Department of Statistics Seminar
North Carolina State University
presents
Dr. Eva Petkova
Columbia University
"Correcting for Omitted Variables and Measurement Error Biases in the Estimation of the Effect of Lead Exposure on the IQ of Children"
ABSTRACT
The talk will begin with an overview of the article by ML Marais and WE Wecker, "Correcting for Omitted-Variables Bias and Measurement-Error Bias in Regression with an Application to the Effect of Lead on IQ", JASA, 1998, pp. 495-505. In summary, this article shows how biases in OLS estimates due to omitted variables and/or measurement error can be corrected by using auxiliary information. The method is illustrated with an application to four studies of the effect of childhood exposure to lead on the IQ. These studied did not correct for measurement error in the predictors (lead exposure and mother's IQ) and they did not use as predictors father's IQ and any assessment of home environment that can potentially have an effect on child?s IQ. Based on auxiliary information from other studies the authors impute the unavailable correlations and variances necessary to compute the OLS estimates of the effect of lead exposure on IQ. After this imputation the estimates of the effect of lead exposure on child's IQ in all four studies change and become not statistically significantly different from zero. In the second part of this talk I will discuss the appropriateness of the imputations performed in the above article.

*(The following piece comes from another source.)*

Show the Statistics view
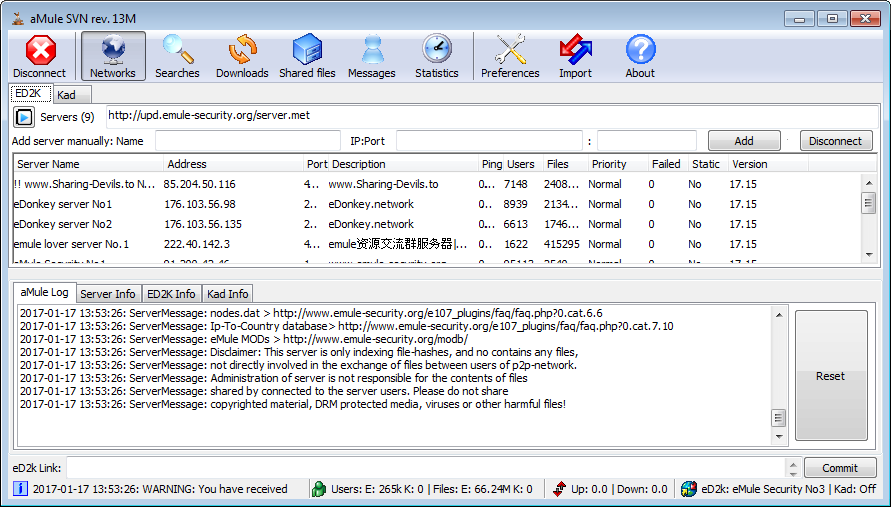This screenshot has width=891, height=507. click(x=437, y=56)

In particular, questions about the selection of studies for collecting unavailable data and the risk associated with imputing population specific correlations will be addressed. Contemporary methods for data imputation will be presented and contrasted with these used in the article. The talk will conclude with remarks on the misuse and abuse of valid statistical methodologies.
Friday, April, 20, 2001
3:35 - 4:35 pm
206 Cox Hall
Refreshments will be served on the second floor of Dabney Hall (left of Room 222) at 3:00 pm.